You walk by a storefront and immediately receive a flash sale notification on a product you’ve had your eye on. On vacation, you’re lounging at the hotel pool and your phone buzzes with a two-for-one lunch special at the cabana grill. You arrive at a doctor’s appointment and receive a request to log into your patient portal, where you find an estimated wait time and a check-in questionnaire.
Welcome to geotargeting use cases for improving customer experience (CX). Location-based experiences are becoming popular in retail, travel, healthcare and other industries for helping guide consumers through more personalized customer journeys. When a customer breaks a GPS-based geofence or nears a beacon, a triggered action will be relevant to a customer’s physical location and, used judiciously, has a high likelihood of enhancing the customer experience presuming the action is within the context of an individual customer journey.
Location-Based Experiences and Customer Signals
Geotargeting and the use of beacons wonderfully complement a personalized, omnichannel customer experience, with the caveat that a customer’s current location is only one signal about a customer. A retailer using a store beacon as a flash sale trigger event will ideally tailor the offers based on the entirety of an individual customer’s behaviors. Having neared the beacon or crossed the geofence, the brand knows the customer is in the store, but the trigger becomes much more powerful when used in the context of a customer Golden Record.
A brand that knows the customer has recently purchased a wool coat, for example, perhaps sets the trigger up to offer a matching scarf to match a customer’s recent browsing activity. Or the location-based trigger is only set up for customers who haven’t made a purchase in the last month. Maybe a personalized offer is made to customers who have downloaded the mobile app in the last week. When a customer’s location is considered in the context of an individual customer journey, a location-based experience can be used to both guide the journey as well as accomplish business goals such as lifetime value, reducing churn, retention, optimizing inventory, etc.

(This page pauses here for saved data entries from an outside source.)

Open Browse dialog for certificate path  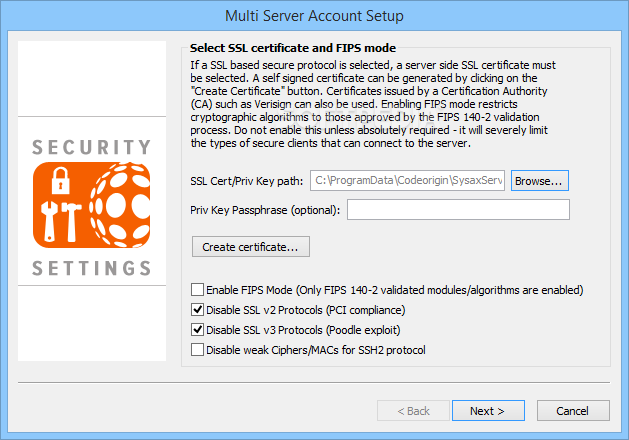coord(540,180)

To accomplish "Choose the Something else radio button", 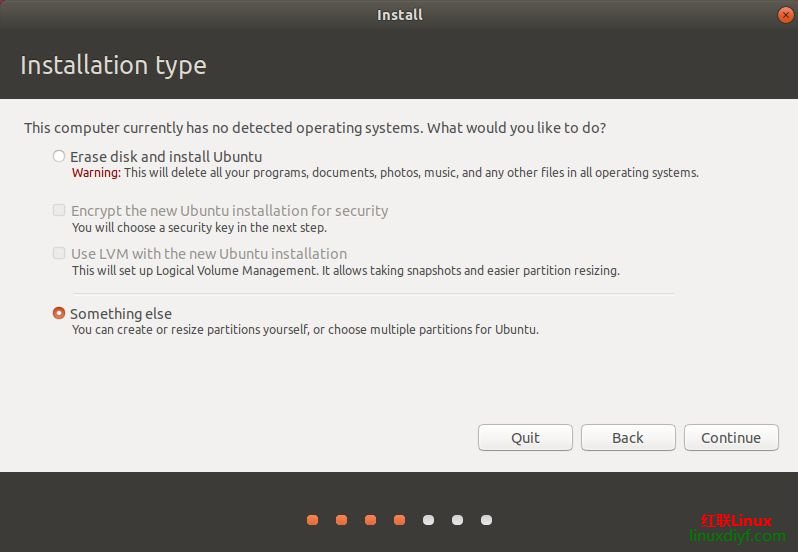I will pyautogui.click(x=59, y=313).
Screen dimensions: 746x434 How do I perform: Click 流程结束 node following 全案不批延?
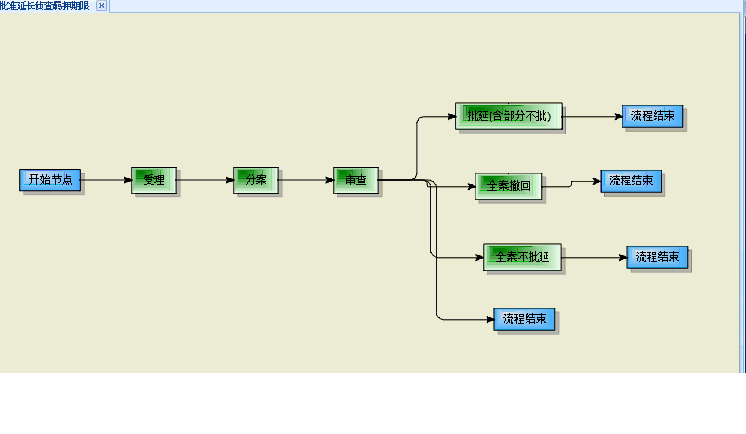click(657, 257)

This type of segment-based personalization of a location-based experience is referred to as geotargeting, in contrast with standard geofence advertising or marketing where an offer or ad is shown to everyone who breaks a geofence.
To be sure, there are countless use cases where breaking a geofence triggers the same experience for everyone, which may also align perfectly with a customer’s journey. Curbside pickup is one such example, where a geofence may alert store associates when a customer arrives. A mobile app check-out offer is another use case, where a brand offers the service for everyone who has downloaded the app and is currently in a physical store.
Using Location to Better Understand a Customer
While geofencing and beaconing differ slightly in that the former uses GPS while the latter requires control of the physical space, their activation both require knowledge of the customer’s location, usually through a mobile device.
The location-based experience, however, does not necessarily have to instantaneously trigger upon the breaking of the geofence, nor does an offer or message have to be delivered through the mobile app. A car dealership might, for example, set up a geofence around a competitor to find out whether anyone who has visited its lot within a certain timeframe also visited its competitor. Knowing a customer took its luxury SUV for a test drive, the dealer sends an email undercutting the competitor’s price for its luxury SUV.
Burger King employed a similar tactic (albeit on the mobile app) in a clever ploy to steal McDonald’s customers. In the #WhopperDetour campaign, the restaurant offered a $0.99 Whopper for customers who broke geofences set up within a 600-foot radius of McDonald’s locations. The offer, delivered through the mobile app, also included directions from the broken geofence to the nearest Burger King. A restaurant executive said the campaign was 20 times more effective than any previous app offer.
A Lawless Research study commissioned by Factual, a global location data company, found similar rates of success. In the survey, large majorities of companies said that using location-based data helps increase sales (89 percent) and better engage with their customer base (84 percent). Further, 83 percent said that using location-based marketing has provided them with a deeper knowledge of customers’ needs and interests.
Having information about a customer’s real-time location certainly qualifies as possessing a deep knowledge, but when it comes to providing a hyper-personalized customer experience, location-based experiences are best utilized when location is leveraged in the context of the overall customer journey. Well-timed, location-based triggers that align with a customer journey are welcomed and valued by customers appreciative that a brand demonstrates a personal understanding.